§ ABOUT THIS TASK
Your task is to return all of the entries below exactly, leaving out each picture.

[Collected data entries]
────────────────────

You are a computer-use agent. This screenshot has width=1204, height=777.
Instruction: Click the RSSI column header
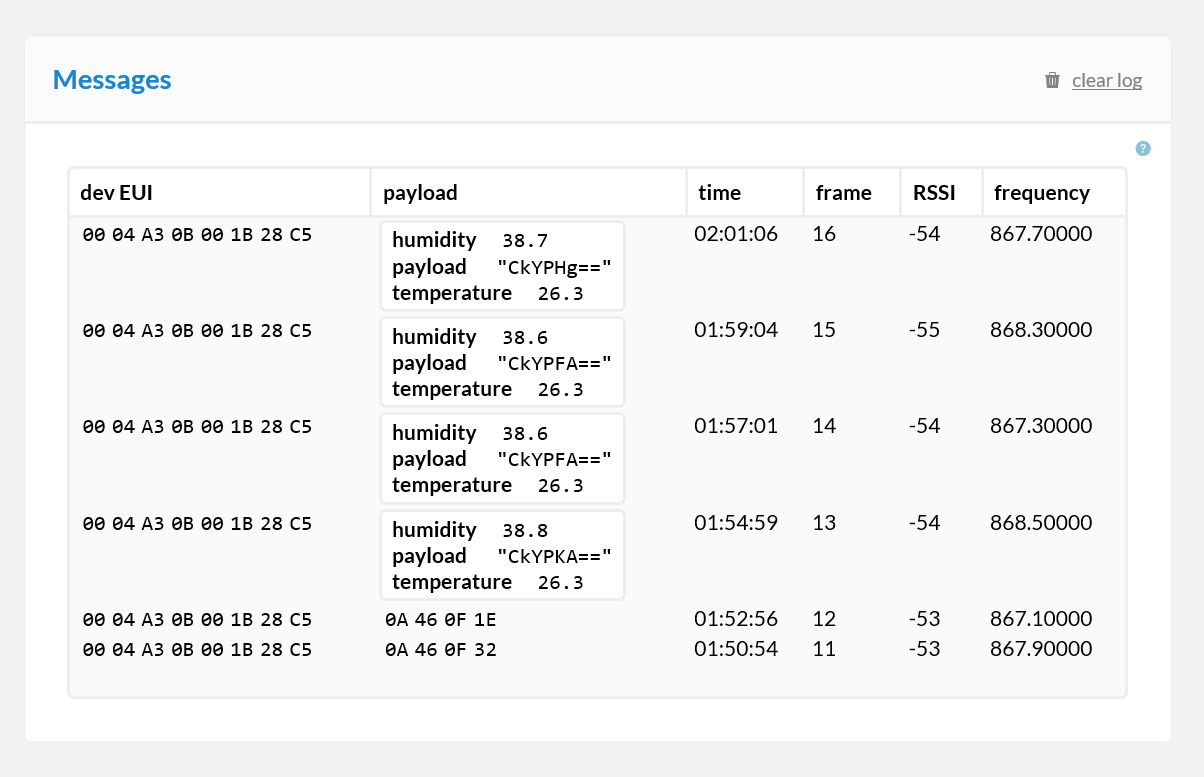click(x=934, y=193)
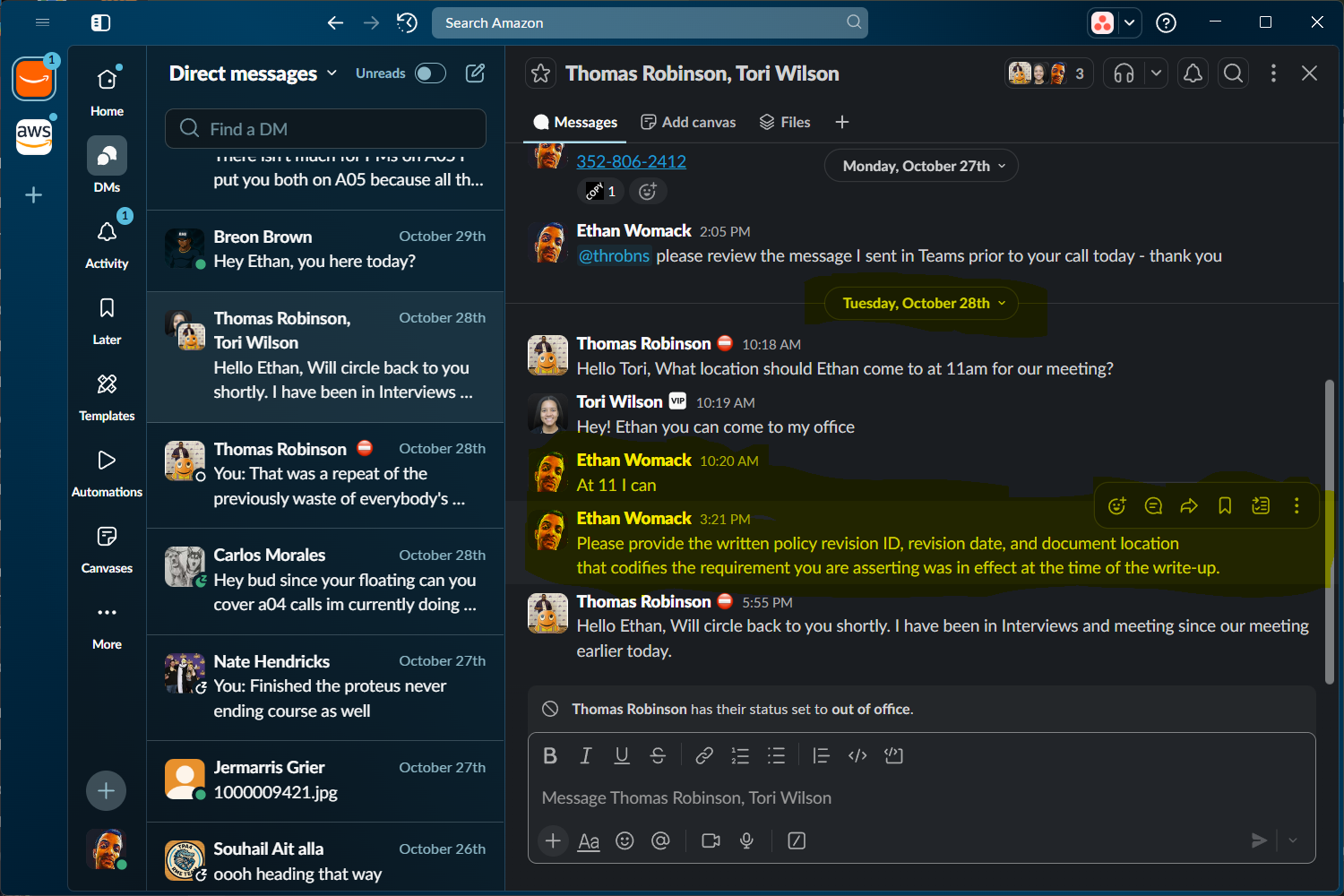This screenshot has width=1344, height=896.
Task: Click the Find a DM search field
Action: (325, 128)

────────────────────

§ RESULT BELOW
You are a computer-use agent. This screenshot has width=1204, height=777.
Instruction: Click the RSSI column header
click(x=934, y=193)
This screenshot has width=1344, height=896.
Task: Click the Find a DM search field
Action: (325, 128)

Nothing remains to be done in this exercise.